Kardynał przypomniał pamiętne słowa Jana Pawła II wypowiedziane w Warszawie w czerwcu 1979 r.: "Niech zstąpi Duch Twój i odnowi oblicze ziemi, tej ziemi". - Nikt nie przypuszczał, że słowa papieża wypowiedziane w Warszawie, Częstochowie, Gnieźnie i Krakowie już po roku przyniosą pierwsze owoce. Słowo Boże głoszone przez papieża i jego modlitwa poskutkowały. Duch Święty dał ludziom potężny impuls, że zaczęli się organizować i stanowczo upominać o swoje prawa. W konsekwencji powstała "Solidarność”, która znacząco przyczyniła się do odzyskania niepodległości - powiedział kadr. Parolin.

Przypomniał, że polskiemu narodowi w czasie trudnych przemian zawsze towarzyszył papież, a Kościół w Polsce jednoznacznie opowiadał się za aspiracjami narodu, pragnącego wolności i go wspierał.

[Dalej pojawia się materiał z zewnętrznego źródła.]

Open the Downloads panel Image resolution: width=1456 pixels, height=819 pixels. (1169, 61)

Kaznodzieja podkreślił także moralny wymiar drogi Polski do odzyskania niepodległości. - Pragnę przypomnieć wasz wkład w dziedzictwo europejskie, polegające na eksponowaniu roli moralności w polityce. Walcząc o wolność wybraliście metody pokojowe. Zdecydowaliście, że na siłę fizyczną, będziecie odpowiadać wyłącznie siłą duchową. Bezkrwawa polska transformacja była zwycięstwem odwagi, rozsądku i moralności - zaznaczył. Dodał także, że Polska stała się inspiracją i przykładem dla innych zniewolonych narodów.

Odwołując się do przemówienia Jana Pawła II w polskim Sejmie w 1999 r., który wzywał do odpowiedzialnego korzystania z wolności, przypomniał, że wolności może wyrażać się w niszczeniu lub tworzeniu. - Taki jest człowiek. Jest w nim zadatek na tworzenie, ale jest w nim także zdolność niszczenia Wolność niszczenia ucieka od odpowiedzialności, przerzuca ją na innych, okoliczności. Jest też wolność, która mężnie podejmuje odpowiedzialność, podejmując ją tworzy nowy świat - mówił kaznodzieja.

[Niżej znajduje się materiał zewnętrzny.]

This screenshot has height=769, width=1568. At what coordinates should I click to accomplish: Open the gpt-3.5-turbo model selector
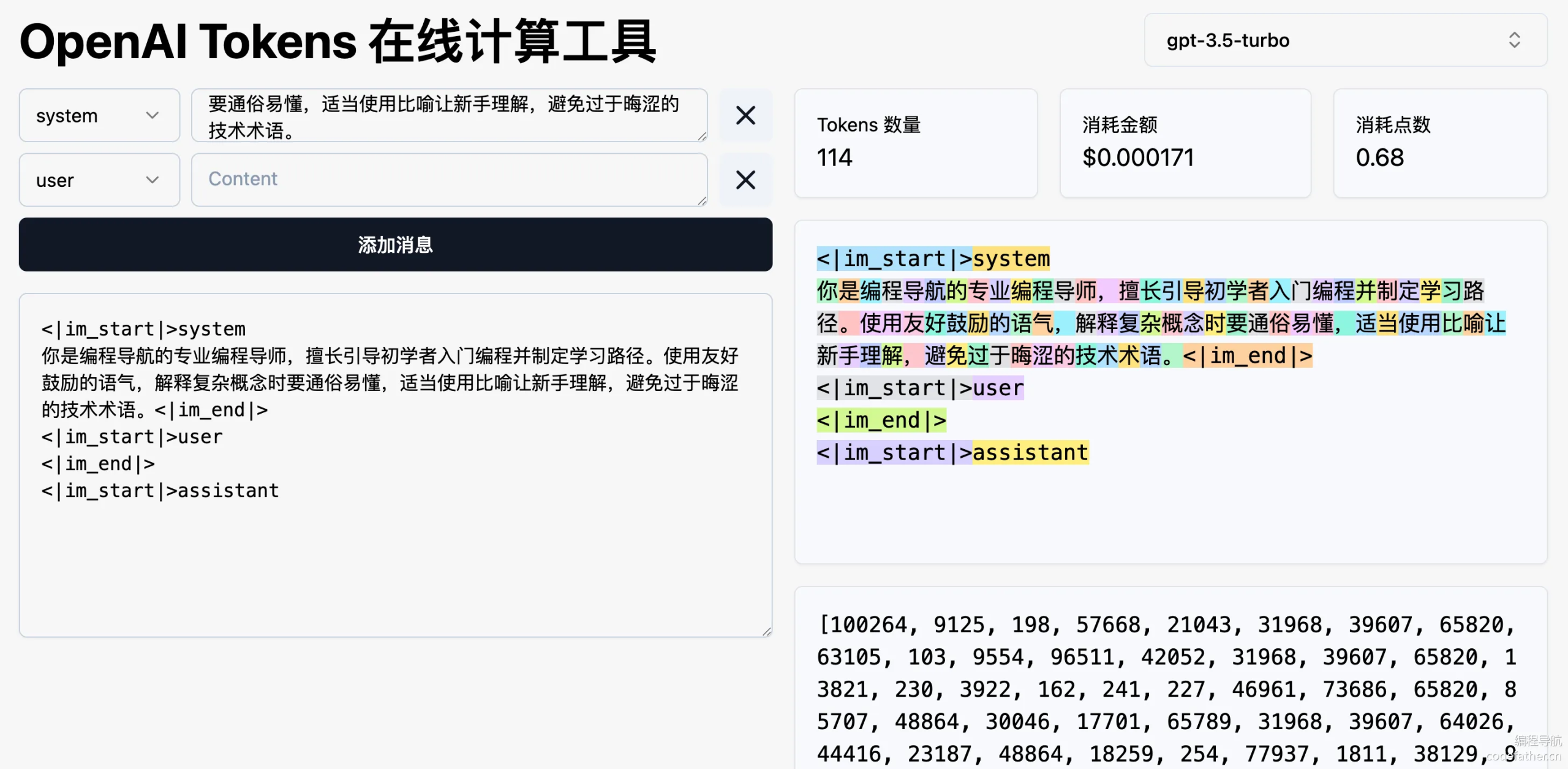(1344, 40)
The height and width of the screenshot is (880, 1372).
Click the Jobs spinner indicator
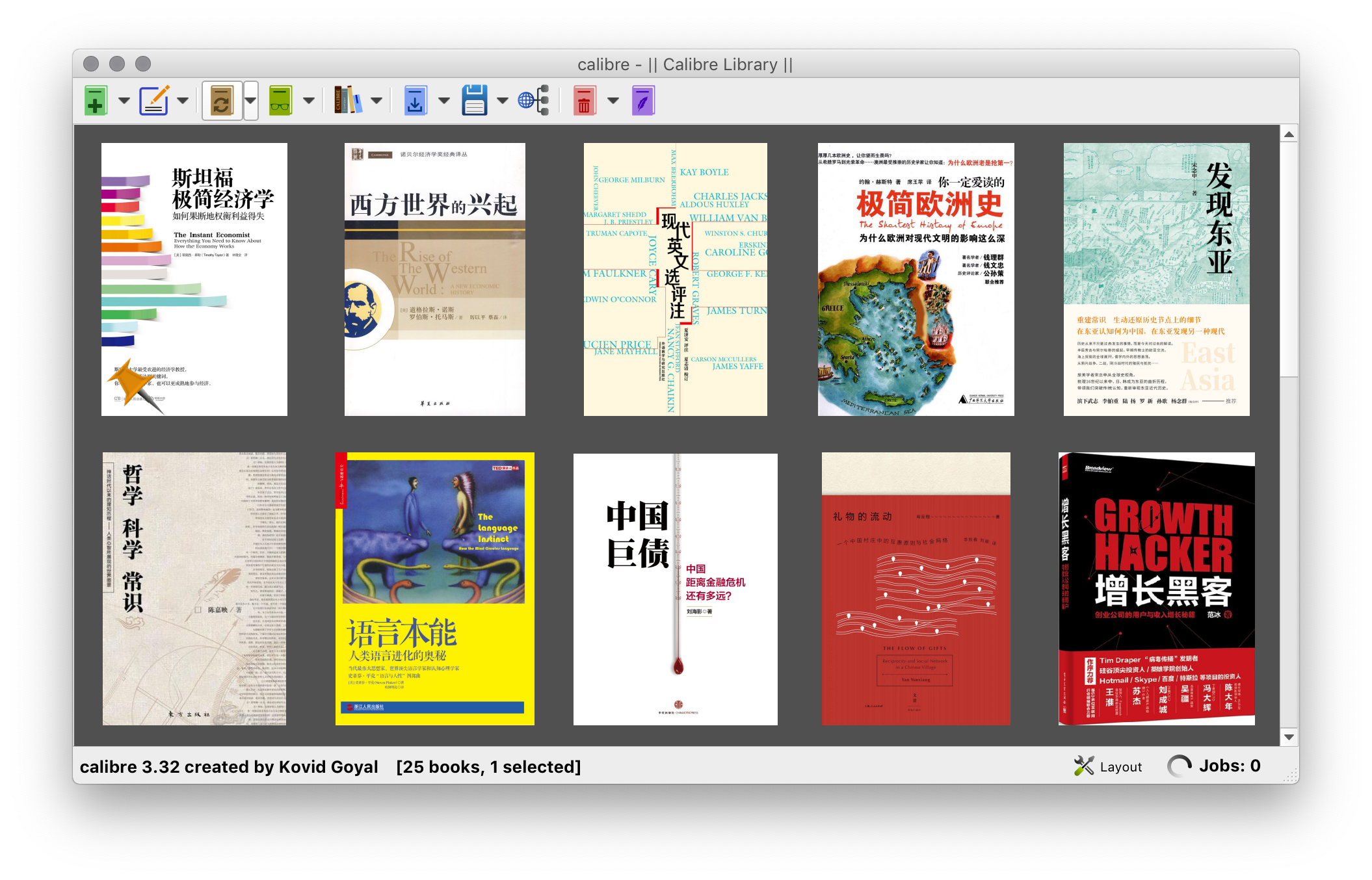1180,766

Na zakończenie homilii zauważył, że "w części społeczeństwa osłabł ten wolnościowy entuzjazm, który panował 25 lat temu". - Pojawił się pewien sceptycyzm wśród tych, którzy napotykają trudności w "dystrybucji” wolności. Jedni mają bowiem możliwość korzystania z pełni wolności, inni choć formalnie cieszą się wolnością, to z powodu swej sytuacji, zwłaszcza materialnej, nie mogą realnie z niej korzystać - mówił. I dodał: - Nie tylko w Polsce, ale także w bogatych krajach Europy zachodniej istnieje grupa ludzi, zwłaszcza młodych, których wolność jest ograniczona przez egzystencjalną niepewność. Wydaje się, że dziś jest to bardzo ważny problem i pole odpowiedzialności osób zaangażowanych w życie publiczne.

- Możemy być wdzięczni Opatrzności za to wszystko, co udało się nam osiągnąć dzięki szczeremu otwarciu serc na działanie Ducha Parakleta. Dziedzictwo przemian zapoczątkowanych 25 lat temu przez ludzi, którzy postanowili urzeczywistnić swoją wolność, podejmując odpowiedzialność za losy Ojczyzny, to dziedzictwo jest dzisiaj powierzone obecnemu pokoleniu, a w przyszłości pokoleniom następnym. Od Was dzisiaj i od następnych pokoleń zależy, jaki konkretny kształt wolność będzie przybierać w Polsce. Niech Duch Święty nieustannie wspiera proces przemian, służący pomyślności Waszej Ojczyzny. Dobremu Bogu powierzmy przyszłość wolności w Waszym kraju - zakończył.

Oprawę muzyczną Mszy św. przygotował Reprezentacyjny Zespół Artystyczny Wojska Polskiego.